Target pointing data
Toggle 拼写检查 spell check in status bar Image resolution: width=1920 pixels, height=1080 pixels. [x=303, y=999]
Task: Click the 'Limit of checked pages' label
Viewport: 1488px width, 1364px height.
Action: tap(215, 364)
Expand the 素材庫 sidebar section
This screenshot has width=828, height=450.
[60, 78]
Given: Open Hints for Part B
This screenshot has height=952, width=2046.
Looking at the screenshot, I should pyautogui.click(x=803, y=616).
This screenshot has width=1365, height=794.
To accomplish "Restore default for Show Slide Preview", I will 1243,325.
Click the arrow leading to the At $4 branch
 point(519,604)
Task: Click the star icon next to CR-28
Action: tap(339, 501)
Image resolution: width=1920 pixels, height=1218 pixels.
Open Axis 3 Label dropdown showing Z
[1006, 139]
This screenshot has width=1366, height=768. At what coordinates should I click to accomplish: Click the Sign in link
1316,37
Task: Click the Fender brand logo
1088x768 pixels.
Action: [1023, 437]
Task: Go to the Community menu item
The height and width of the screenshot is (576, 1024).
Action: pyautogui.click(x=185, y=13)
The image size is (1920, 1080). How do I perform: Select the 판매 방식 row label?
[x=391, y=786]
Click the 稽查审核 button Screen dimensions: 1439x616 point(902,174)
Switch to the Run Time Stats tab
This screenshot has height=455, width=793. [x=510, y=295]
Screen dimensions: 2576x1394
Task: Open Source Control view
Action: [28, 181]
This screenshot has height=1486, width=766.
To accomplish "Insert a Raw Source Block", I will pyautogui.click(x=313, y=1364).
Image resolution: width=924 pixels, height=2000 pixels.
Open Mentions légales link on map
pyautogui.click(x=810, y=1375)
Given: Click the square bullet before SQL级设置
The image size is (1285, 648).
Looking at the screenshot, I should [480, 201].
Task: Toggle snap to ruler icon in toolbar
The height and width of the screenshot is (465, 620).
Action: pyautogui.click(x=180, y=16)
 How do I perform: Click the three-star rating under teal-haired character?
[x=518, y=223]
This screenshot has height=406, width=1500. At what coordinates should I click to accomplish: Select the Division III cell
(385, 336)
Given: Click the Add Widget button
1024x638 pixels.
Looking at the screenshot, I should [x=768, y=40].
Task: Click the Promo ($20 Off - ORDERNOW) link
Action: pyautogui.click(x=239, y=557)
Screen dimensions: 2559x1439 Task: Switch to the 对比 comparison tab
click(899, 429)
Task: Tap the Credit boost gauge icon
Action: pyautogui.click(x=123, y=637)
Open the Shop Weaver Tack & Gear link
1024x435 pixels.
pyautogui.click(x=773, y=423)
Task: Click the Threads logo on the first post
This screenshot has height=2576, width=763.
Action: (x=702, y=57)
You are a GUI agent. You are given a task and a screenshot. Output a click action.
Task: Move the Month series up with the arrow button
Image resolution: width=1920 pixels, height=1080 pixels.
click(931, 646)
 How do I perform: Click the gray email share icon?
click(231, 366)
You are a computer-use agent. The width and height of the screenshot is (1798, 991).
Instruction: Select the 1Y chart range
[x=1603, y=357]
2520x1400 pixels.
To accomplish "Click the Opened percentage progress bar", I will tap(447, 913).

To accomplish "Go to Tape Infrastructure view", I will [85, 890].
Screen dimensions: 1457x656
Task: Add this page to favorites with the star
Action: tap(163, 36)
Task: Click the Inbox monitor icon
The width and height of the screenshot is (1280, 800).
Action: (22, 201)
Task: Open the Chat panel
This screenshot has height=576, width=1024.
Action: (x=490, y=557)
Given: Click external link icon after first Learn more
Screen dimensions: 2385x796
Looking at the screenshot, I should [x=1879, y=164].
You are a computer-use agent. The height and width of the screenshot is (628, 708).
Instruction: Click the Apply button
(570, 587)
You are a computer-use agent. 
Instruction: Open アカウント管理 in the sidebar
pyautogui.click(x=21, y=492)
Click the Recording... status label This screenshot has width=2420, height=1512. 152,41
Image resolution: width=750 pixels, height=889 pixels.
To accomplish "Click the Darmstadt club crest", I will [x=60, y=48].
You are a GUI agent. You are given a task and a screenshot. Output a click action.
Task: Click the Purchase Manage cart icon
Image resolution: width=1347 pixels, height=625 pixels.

• _Exercise brief_: Find each line in the items above that contains the word "Select", and copy those lines.

• _Written answer_:
The image size is (1920, 1080). How do I perform: Select the 판매 방식 row label?
This screenshot has height=406, width=1500. At what coordinates should I click to accomplish: Select the Division III cell
Instruction: Select the 1Y chart range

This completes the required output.